Dengan segudang manfaatnya, menurut data BPS yang dipublikasikan pada artikel yang berjudul Distribusi Perdagangan Komoditas Kedelai Indonesia Tahun 2023, menyatakan bahwa secara total kebutuhan konsumsi kedelai baik rumah tangga maupun non rumah tangga tahun 2022 mencapai 1.3 Juta ton sementara total produksi hanya sebesa 0,24 juta ton, sehingga pemerintah melakukan impor kedelai pada tahun 2022 untuk memenuhi kebutuhan masyarakat.
Rendahnya produksi kedelai dalam negeri salah satunya disebabkan oleh adanya serangan hama pengisap polong Riptortus linearis yang menyebabkan biji kedelai menjadi rusak, berlubang dan kempes serta jika tidak dikendalikan dapat menyebabkan kehilangan hasil mencapai 80% bahkan gagal panen (Marwoto, 2006).
Hama Pengisap Polong Kedelai Riptortus linearis
Hama pengisap polong kedelai R. linearis memiliki siklus hidup yang meliputi stadium telur, nimfa, dan imago. Telur R. linearis berbentuk bulat dengan bagian tengah agak cekung, rata rata berdiameter 1,20 mm, berwarna biru keabuan kemudian berubah menjadi cokelat. Setelah 6–7 hari, telur menetas dan membentuk nimfa instar I selama 3 hari. Pada stadium nimfa, R. linearis berganti kulit (moulting) lima kali. Setiap berganti kulit terlihat perbedaan bentuk, warna, ukuran, dan umur. Rata-rata panjang tubuh nimfa instar I adalah 2,60 mm, instar II 4,20 mm, instar III 6 mm, instar IV 7 mm, dan instar V 9,90 mm (Tengkano dan Dunuyaali 1976).
Imago R. linearis berbadan panjang dan berwarna kuning kecokelatan dengan garis putih kekuningan di sepanjang sisi badannya. Imago datang di pertanaman kedelai saat tanaman mulai berbunga dengan meletakkan telur satu per satu pada permukaan atas dan bawah daun. Seekor imago betina mampu bertelur hingga 70 butir selama 4 – 47 hari. Imago jantan dan betina dapat dibedakan dari bentuk perutnya, yaitu imago jantan ramping dengan panjang 11 – 13 mm dan betina agak gemuk dengan panjang 13 – 14 mm (Afifah, 2010).
Waktu atau Fase Perkembangan Polong Kedelai yang Tepat Untuk Mengendalikan Hama Pengisap Polong Riptortus linearis
Nimfa maupun imago R. linearis mampu menyebabkan kerusakan pada polong kedelai dengan cara mengisap cairan biji di dalam polong dengan cara menusukkan stiletnya. Dampak serangan yang ditimbulkan akan berbeda sesuai dengan fase perkembangan polong kedelai. Serangan hama R. linearis pada fase pembentukan polong kedelai menyebabkan polong dan biji kedelai menjadi kempes, mengering dan akhirnya gugur, serangan pada fase pengisian biji menyebabkan biji berwarna hitam dan busuk, sedangkan pada fase pematangan polong mengakibatkan biji keriput (Ridwan, 2007).
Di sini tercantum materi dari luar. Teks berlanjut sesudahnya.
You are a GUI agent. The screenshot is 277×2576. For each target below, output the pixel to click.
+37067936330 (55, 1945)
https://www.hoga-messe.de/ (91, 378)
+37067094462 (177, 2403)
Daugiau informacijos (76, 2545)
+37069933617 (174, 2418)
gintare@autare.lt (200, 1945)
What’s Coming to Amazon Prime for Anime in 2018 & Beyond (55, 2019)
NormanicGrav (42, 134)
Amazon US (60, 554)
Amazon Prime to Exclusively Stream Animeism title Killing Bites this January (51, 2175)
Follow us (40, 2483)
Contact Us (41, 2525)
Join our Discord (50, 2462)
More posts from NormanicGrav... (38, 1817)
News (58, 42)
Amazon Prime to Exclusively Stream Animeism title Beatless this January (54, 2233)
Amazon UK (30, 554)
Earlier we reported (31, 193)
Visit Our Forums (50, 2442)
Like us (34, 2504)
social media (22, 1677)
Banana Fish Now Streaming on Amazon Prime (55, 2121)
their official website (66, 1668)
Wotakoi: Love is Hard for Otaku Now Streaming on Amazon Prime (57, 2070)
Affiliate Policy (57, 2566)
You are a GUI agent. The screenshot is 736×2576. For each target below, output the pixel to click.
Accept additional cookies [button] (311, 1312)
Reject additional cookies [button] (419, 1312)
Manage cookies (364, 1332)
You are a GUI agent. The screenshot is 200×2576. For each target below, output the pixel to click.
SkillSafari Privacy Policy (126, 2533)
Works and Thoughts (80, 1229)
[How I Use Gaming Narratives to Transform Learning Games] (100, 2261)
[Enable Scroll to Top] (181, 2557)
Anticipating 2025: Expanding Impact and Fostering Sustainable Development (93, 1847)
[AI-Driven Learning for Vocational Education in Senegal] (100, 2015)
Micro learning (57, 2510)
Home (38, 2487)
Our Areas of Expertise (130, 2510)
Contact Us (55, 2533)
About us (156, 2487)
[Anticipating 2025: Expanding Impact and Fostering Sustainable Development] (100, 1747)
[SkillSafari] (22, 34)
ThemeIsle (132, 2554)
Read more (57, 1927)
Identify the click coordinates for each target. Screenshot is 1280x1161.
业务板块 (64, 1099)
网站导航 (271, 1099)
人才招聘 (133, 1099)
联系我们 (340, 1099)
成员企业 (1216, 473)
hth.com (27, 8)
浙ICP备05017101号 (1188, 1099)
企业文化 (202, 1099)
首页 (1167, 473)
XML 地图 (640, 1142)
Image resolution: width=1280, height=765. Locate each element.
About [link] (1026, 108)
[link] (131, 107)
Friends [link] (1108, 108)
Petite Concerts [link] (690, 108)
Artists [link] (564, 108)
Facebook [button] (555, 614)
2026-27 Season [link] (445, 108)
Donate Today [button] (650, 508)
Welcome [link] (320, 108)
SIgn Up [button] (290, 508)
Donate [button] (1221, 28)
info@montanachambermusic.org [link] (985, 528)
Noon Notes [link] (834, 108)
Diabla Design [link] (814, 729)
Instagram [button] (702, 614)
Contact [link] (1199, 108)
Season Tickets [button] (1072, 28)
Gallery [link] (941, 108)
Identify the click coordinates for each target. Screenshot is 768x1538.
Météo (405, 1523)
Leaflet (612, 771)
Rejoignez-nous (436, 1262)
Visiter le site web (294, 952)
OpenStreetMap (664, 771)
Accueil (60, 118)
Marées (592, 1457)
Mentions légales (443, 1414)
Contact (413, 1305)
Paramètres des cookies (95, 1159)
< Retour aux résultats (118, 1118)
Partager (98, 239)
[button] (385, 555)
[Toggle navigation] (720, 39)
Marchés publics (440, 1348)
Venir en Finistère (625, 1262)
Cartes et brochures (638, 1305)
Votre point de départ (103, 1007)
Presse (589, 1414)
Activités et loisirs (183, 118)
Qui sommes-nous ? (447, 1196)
Serangan hama R. linearis pada fase pembentukan dan pengisian calon biji polong kedelai, merupakan fase yang paling berdampak terhadap kerusakan polong. Hal ini disebabkan karena pada fase ini kulit polong kedelai masih lunak sehingga memudahkan stilet menusuk kulit polong serta lebih disukai sebagai tempat meletakkan telur untuk berkembang biak. Dan jika tidak dikendalikan maka imago akan berkembangbiak sehingga populasinya akan terus meningkat seiring dengan bertambahnya umur tanaman.
Dengan kemampuan merusak polong mulai dari pembentukan sampai pematangan biji yang mampu menurunkan kualitas maupun kuantitas biji kedelai yang dihasilkan, oleh karena itu tindakan pengendalian menjadi hal yang wajib dilakukan. Dalam upaya pengendalian umumnya petani kedelai masih banyak yang menggunakan pestisida kimia, penggunaan pestisida yang kurang tepat justru tidak efektif dan dapat merugikan secara ekonomi maupun hasil yang diperoleh tidak sesuai harapan. Oleh karena itu, perlu diperhatikan lima tepat penggunaan pestisida yaitu: Tepat sasaran, tepat jenis, tepat waktu, tepat dosis dan tepat cara.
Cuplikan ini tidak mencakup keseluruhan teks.